Twint https://github.com/twintproject/twint


A shell script made of spaghetti code attached to this post, by yours truly. Twint in itself isn't actually intended for this kind of function, so I had to include it in a string of commands. It doesn't have anything helpful like a manual or a "help" option, so here's the rundown:

You give it a twitter username (that's their @), and it'll download all of their tweets to a file, which gets sorted into chronological order. Then, the script downloads all images and videos they've posted. It even continues where it left off (if the username is still the same) (I think this works, but all tests say it doesn't) and everything. One word of warning though, if you're scraping an account for the first time, you have to let the script get all the way to the beginning. Otherwise, it'll pick up from the most recent tweet it's scraped and continue from there, you'll have to get the rest manually.

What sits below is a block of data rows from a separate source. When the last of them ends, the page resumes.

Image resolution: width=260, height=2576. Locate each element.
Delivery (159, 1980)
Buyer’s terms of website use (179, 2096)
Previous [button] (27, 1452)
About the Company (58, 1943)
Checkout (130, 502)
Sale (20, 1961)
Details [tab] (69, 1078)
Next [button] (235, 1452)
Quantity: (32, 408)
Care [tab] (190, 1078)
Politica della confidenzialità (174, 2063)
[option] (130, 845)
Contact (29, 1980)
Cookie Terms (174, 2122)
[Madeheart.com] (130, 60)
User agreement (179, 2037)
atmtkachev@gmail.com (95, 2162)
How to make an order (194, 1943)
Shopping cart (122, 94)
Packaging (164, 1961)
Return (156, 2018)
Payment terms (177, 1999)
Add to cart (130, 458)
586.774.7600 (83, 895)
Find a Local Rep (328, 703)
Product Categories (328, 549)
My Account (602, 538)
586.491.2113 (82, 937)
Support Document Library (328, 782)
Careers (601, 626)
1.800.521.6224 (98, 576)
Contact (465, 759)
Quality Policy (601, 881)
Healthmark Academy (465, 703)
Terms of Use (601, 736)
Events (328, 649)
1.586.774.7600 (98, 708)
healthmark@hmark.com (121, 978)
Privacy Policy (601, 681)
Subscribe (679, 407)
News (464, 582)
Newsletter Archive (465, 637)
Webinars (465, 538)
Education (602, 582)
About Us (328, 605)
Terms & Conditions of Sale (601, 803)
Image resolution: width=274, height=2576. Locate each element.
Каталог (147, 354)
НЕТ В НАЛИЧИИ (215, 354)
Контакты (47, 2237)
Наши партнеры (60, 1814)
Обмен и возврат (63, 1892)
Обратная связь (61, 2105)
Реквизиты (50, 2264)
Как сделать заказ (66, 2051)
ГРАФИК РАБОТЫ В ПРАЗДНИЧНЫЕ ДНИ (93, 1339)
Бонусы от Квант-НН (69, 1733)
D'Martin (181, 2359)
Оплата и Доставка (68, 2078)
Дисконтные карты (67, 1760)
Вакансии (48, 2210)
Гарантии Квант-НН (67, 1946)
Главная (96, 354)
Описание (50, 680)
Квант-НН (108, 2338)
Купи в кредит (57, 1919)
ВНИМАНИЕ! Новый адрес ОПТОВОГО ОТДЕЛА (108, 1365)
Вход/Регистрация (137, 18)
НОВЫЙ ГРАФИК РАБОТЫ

Defective though it may be, I'm going to upload it anyway. Can't attach this actually, so I'll just paste this: https://pastebin.com/P5j1Ru4C

Mediawiki/Probably any kind of wiki software:

WikiTeam https://github.com/WikiTeam/wikiteam

Typical command:

dumpgenerator.py (< move this somewhere convenient, like /usr/bin/wikiteam-dump) {LINK TO WIKI} --xml --images --path . --resume

Downloads every page of a wiki, and each of those page's respective histories into a single file. This isn't very convenient for readability, but there's tools to restore the files to their normal form. It also downloads all images (not sure about audio and video), but only how they are in their present form.

Unless you're batshit insane, don't even think of trying to dump Wikipedia. They already have their own, regularly updated dumps you can download from.


GNU Wget https://www.gnu.org/software/wget/

Typical command:

wget -e robots="off" --mirror {SITE URL}

Please be careful to only download small, static sites through this method. If it's a site that generates pages,, you're going to give yourself and the webmaster a very hard time if you don't get a little creative, especially with robots.txt checking turned off (so many of them just seem to think they know what's better for their site than I do, the GALL of them!). In those situations, the include-directories and exclude-directories option will probably be helpful to you. Avoid the accept or reject options, as while they don't clutter up your filesystem, they still do download the entire file anyway for some reason, before deciding to delete it.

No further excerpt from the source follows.